Living organisms may have existed on Earth as long as 4.1bn years ago – 300m years earlier than was previously thought, new research has shown.

If confirmed, the discovery means life emerged a remarkably short time after the Earth was formed from a primordial disc of dust and gas surrounding the sun 4.6bn years ago.

Researchers discovered the evidence in specks of graphite trapped within immensely old zircon crystals from Jack Hills, Western Australia.

Atoms in the graphite, a crystalline form of carbon, bore the hallmark of biological origin. They were enriched with 12C, a “light” carbon isotope, or atomic strain, normally associated with living things.




It suggests that a terrestrial biosphere had emerged on Earth as early as 4.1bn years ago, said the scientists writing in the journal Proceedings of the National Academy of Sciences.

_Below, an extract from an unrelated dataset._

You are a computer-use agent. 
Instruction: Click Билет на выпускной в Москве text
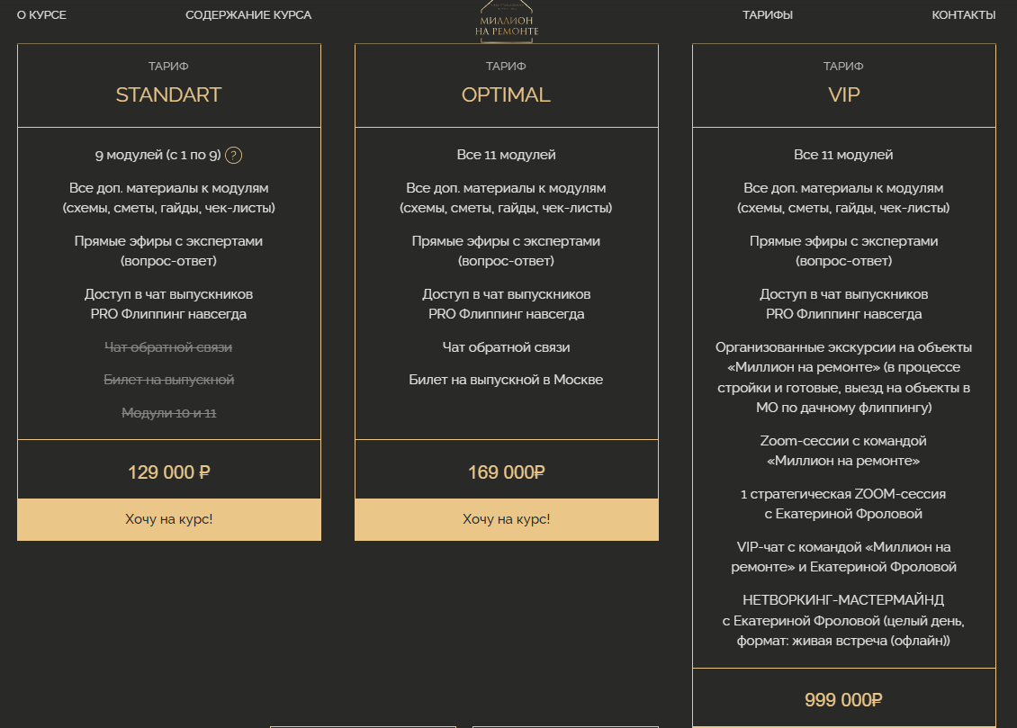point(506,380)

The US scientists, led by Dr Mark Harrison, from the University of California at Los Angeles, said the graphite was completely encased in zircon that was crack-free and could not have been contaminated despite the passing of aeons.

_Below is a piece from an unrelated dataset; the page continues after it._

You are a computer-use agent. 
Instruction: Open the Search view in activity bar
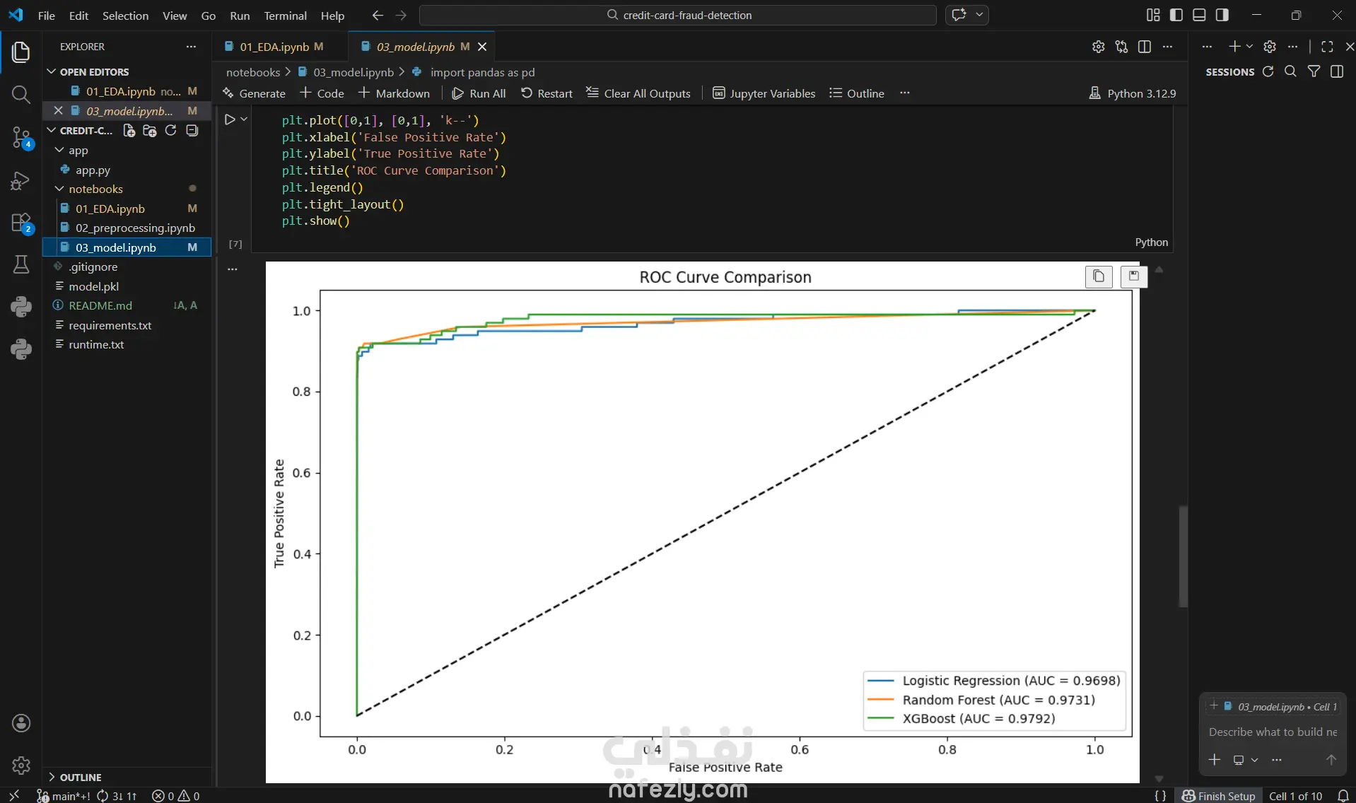(21, 95)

They wrote: “This study extends the terrestrial carbon isotope record around 300m years beyond the previously oldest-measured samples from south-west Greenland.

Some non-biological processes could also produce the light form of carbon, notably meteorite impacts, said the researchers.

But the amount of extra-terrestrial carbon needed to account for the findings made meteorites an unlikely source.

A biogenic origin seems at least as plausible,” the scientists added.

Confirming the connection with early life would represent “a potentially transformational scientific advance” they said.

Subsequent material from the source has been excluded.